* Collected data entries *

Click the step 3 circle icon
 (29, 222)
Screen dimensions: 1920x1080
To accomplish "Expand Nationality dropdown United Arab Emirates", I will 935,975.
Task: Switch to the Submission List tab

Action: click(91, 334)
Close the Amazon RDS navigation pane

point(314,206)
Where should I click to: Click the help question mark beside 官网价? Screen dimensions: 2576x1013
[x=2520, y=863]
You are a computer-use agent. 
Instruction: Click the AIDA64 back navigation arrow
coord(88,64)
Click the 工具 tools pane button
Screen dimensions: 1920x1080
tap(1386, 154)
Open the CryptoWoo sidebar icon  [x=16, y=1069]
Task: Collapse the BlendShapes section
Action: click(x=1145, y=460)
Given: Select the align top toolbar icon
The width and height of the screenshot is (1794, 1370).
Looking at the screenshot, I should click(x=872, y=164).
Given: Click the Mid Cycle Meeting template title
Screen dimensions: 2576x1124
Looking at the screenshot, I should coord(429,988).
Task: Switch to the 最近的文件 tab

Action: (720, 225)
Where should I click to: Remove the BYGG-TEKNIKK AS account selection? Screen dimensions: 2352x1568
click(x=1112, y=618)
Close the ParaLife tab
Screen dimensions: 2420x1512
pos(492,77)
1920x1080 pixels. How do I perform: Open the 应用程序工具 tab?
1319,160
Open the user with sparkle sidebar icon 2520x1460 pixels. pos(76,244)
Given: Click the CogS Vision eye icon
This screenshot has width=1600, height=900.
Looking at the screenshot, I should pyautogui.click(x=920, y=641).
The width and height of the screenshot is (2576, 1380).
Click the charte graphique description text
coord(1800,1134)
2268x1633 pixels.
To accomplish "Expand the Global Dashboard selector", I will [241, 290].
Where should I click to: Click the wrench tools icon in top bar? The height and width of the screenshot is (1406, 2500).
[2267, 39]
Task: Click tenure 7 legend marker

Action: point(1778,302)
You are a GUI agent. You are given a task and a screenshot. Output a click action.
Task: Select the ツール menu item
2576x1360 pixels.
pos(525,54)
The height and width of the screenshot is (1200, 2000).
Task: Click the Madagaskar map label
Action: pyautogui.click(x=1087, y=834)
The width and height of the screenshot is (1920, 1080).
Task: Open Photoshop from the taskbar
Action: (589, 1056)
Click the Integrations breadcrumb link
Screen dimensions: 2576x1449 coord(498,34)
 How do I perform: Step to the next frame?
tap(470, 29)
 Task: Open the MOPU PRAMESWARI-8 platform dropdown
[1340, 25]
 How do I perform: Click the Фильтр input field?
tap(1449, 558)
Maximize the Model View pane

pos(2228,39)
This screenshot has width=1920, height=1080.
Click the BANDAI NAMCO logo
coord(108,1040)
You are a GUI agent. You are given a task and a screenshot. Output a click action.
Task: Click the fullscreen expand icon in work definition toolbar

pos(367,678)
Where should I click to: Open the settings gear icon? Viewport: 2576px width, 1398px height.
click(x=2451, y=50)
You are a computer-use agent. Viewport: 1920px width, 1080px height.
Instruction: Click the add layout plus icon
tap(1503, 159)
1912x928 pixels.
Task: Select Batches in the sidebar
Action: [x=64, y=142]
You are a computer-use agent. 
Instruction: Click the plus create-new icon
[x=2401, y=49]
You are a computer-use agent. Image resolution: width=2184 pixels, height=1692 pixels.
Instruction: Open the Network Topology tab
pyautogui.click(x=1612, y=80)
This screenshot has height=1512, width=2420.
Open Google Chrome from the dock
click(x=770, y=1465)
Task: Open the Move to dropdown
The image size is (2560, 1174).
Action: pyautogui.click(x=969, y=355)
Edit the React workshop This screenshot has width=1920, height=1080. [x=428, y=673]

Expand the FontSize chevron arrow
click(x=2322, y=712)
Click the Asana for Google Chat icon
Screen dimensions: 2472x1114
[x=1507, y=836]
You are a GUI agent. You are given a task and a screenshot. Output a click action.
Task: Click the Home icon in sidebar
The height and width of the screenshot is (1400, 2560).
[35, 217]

* EXERCISE *
Repeat the whole of the data above exactly as it appears.

* RESULT *
Click the step 3 circle icon
 (29, 222)
Screen dimensions: 1920x1080
To accomplish "Expand Nationality dropdown United Arab Emirates", I will 935,975.
Task: Switch to the Submission List tab

Action: click(91, 334)
Close the Amazon RDS navigation pane

point(314,206)
Where should I click to: Click the help question mark beside 官网价? Screen dimensions: 2576x1013
[x=2520, y=863]
You are a computer-use agent. 
Instruction: Click the AIDA64 back navigation arrow
coord(88,64)
Click the 工具 tools pane button
Screen dimensions: 1920x1080
tap(1386, 154)
Open the CryptoWoo sidebar icon  [x=16, y=1069]
Task: Collapse the BlendShapes section
Action: click(x=1145, y=460)
Given: Select the align top toolbar icon
The width and height of the screenshot is (1794, 1370).
Looking at the screenshot, I should click(x=872, y=164).
Given: Click the Mid Cycle Meeting template title
Screen dimensions: 2576x1124
Looking at the screenshot, I should coord(429,988).
Task: Switch to the 最近的文件 tab

Action: (720, 225)
Where should I click to: Remove the BYGG-TEKNIKK AS account selection? Screen dimensions: 2352x1568
click(x=1112, y=618)
Close the ParaLife tab
Screen dimensions: 2420x1512
pos(492,77)
1920x1080 pixels. How do I perform: Open the 应用程序工具 tab?
1319,160
Open the user with sparkle sidebar icon 2520x1460 pixels. pos(76,244)
Given: Click the CogS Vision eye icon
This screenshot has width=1600, height=900.
Looking at the screenshot, I should pyautogui.click(x=920, y=641).
The width and height of the screenshot is (2576, 1380).
Click the charte graphique description text
coord(1800,1134)
2268x1633 pixels.
To accomplish "Expand the Global Dashboard selector", I will [241, 290].
Where should I click to: Click the wrench tools icon in top bar? The height and width of the screenshot is (1406, 2500).
[2267, 39]
Task: Click tenure 7 legend marker

Action: point(1778,302)
You are a GUI agent. You are given a task and a screenshot. Output a click action.
Task: Select the ツール menu item
2576x1360 pixels.
pos(525,54)
The height and width of the screenshot is (1200, 2000).
Task: Click the Madagaskar map label
Action: pyautogui.click(x=1087, y=834)
The width and height of the screenshot is (1920, 1080).
Task: Open Photoshop from the taskbar
Action: (589, 1056)
Click the Integrations breadcrumb link
Screen dimensions: 2576x1449 coord(498,34)
 How do I perform: Step to the next frame?
tap(470, 29)
 Task: Open the MOPU PRAMESWARI-8 platform dropdown
[1340, 25]
 How do I perform: Click the Фильтр input field?
tap(1449, 558)
Maximize the Model View pane

pos(2228,39)
This screenshot has width=1920, height=1080.
Click the BANDAI NAMCO logo
coord(108,1040)
You are a GUI agent. You are given a task and a screenshot. Output a click action.
Task: Click the fullscreen expand icon in work definition toolbar

pos(367,678)
Where should I click to: Open the settings gear icon? Viewport: 2576px width, 1398px height.
click(x=2451, y=50)
You are a computer-use agent. Viewport: 1920px width, 1080px height.
Instruction: Click the add layout plus icon
tap(1503, 159)
1912x928 pixels.
Task: Select Batches in the sidebar
Action: [x=64, y=142]
You are a computer-use agent. 
Instruction: Click the plus create-new icon
[x=2401, y=49]
You are a computer-use agent. Image resolution: width=2184 pixels, height=1692 pixels.
Instruction: Open the Network Topology tab
pyautogui.click(x=1612, y=80)
This screenshot has height=1512, width=2420.
Open Google Chrome from the dock
click(x=770, y=1465)
Task: Open the Move to dropdown
The image size is (2560, 1174).
Action: pyautogui.click(x=969, y=355)
Edit the React workshop This screenshot has width=1920, height=1080. [x=428, y=673]

Expand the FontSize chevron arrow
click(x=2322, y=712)
Click the Asana for Google Chat icon
Screen dimensions: 2472x1114
[x=1507, y=836]
You are a GUI agent. You are given a task and a screenshot. Output a click action.
Task: Click the Home icon in sidebar
The height and width of the screenshot is (1400, 2560).
[35, 217]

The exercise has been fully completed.